真紀には幼い二人の息子がいるが、彼らが思春期から大人になる過程で芸能人に陶酔する時期があっても構わない。


 所謂いわゆるオタクと呼ばれるカテゴリーに属したとしても、人に迷惑をかけず、応援している芸能人の人権や心を踏みにじる行いをしなければいいだけ。


虚像と実像は違う。幻想を抱いて欲の捌け口に利用した虚像にも心がある。

芸能人も心があるひとりの人間であることを息子達には忘れないでいてもらいたい。


『神田、大丈夫でしょうか。かなり落ち込んでいましたね』

「フォローしきれなかった私達にも責任はある。今度、神田さんと九条くんも誘って皆でいつものラーメンでも食べに行きましょ」


 杉浦と共にマンションの階段を降りた真紀はマンションの集合ポストの前で立ち止まる。

住宅街に揺らめく人影を見つけた。影の正体は彼女には自明だ。


「杉浦さん、先に車戻っていて」


 先に杉浦を車に返し、真紀は影に一歩近付く。影の方も真紀に近付いてきた。


「さすがに情報が早いですね、桑田さん」

『身元がわかっていれば自宅を突き止めるのは朝飯前だ』


前畑のマンションの前に潜んでいた影の正体は週刊ルポルタージュの記者、桑田真隅。


『前畑はクロだったか?』

「桑田さんが仰っていた莉愛のストーカーに関してはおそらく、クロですね。でも捜査情報は話せませんよ」

『ケチくせぇな。せっかくお嬢ちゃんだけに特別なネタを持ってきてやったのに』

「特別なネタ?」

『及川果林と坂元凛々子の枕営業のスクープ。あれは匿名のタレ込み電話があったんだ』


 真紀と桑田は近くの公園に移動した。枯れ葉の舞う公園の木の下に二人は佇む。


『うちはスクープ挙げられるなら儲けモノ。情報提供者が誰か興味もねぇが、事務所移籍なんて極秘の情報を知るのはフルリールに近い人間だろ?』

「果林達の枕営業の情報提供者はフルリールの所属事務所関係者……」


 怪しい男がひとり浮上する。フルリールのマネージャーを務めていた国本和志。

国本ならば果林と凛々子のスケジュールの把握は容易い。彼女達が仕事の合間を縫って移籍のための枕営業にいそしんでいることも知り得たはずだ。

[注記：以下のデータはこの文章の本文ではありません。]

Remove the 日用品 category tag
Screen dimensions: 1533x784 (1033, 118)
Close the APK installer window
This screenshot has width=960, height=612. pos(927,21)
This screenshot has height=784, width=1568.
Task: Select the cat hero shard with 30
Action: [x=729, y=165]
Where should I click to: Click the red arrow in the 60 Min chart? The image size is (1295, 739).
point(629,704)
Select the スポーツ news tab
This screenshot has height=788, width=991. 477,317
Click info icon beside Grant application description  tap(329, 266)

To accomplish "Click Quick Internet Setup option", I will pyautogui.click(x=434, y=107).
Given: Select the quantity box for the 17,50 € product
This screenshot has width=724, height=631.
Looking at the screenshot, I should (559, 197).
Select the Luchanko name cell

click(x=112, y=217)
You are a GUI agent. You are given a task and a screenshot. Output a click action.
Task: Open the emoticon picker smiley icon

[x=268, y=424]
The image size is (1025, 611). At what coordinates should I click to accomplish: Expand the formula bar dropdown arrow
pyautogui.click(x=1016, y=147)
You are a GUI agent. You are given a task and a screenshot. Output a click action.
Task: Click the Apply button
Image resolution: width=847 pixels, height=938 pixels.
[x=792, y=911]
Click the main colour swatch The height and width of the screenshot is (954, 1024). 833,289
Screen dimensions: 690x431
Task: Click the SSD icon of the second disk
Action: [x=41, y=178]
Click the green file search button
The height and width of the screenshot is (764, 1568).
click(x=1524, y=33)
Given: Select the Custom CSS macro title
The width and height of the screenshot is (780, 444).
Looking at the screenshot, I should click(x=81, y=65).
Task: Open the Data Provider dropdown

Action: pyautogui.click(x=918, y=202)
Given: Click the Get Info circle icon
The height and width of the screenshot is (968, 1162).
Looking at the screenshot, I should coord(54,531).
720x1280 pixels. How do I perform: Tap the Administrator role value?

『事務所の関係者が果林達の移籍話をポシャりたいとしてもわざわざ俺らにタレ込む理由がわからねぇ。咲希はエスポワールに拾われ、稼ぎ頭のアイドルグループはいなくなった。あの事務所の経営自体が危うくなるだろうな』


国本マネージャーは高倉咲希の移籍会見の直後に芸能事務所を退職した。住んでいたマンションも引き払い、現在は行方が知れない状態にある。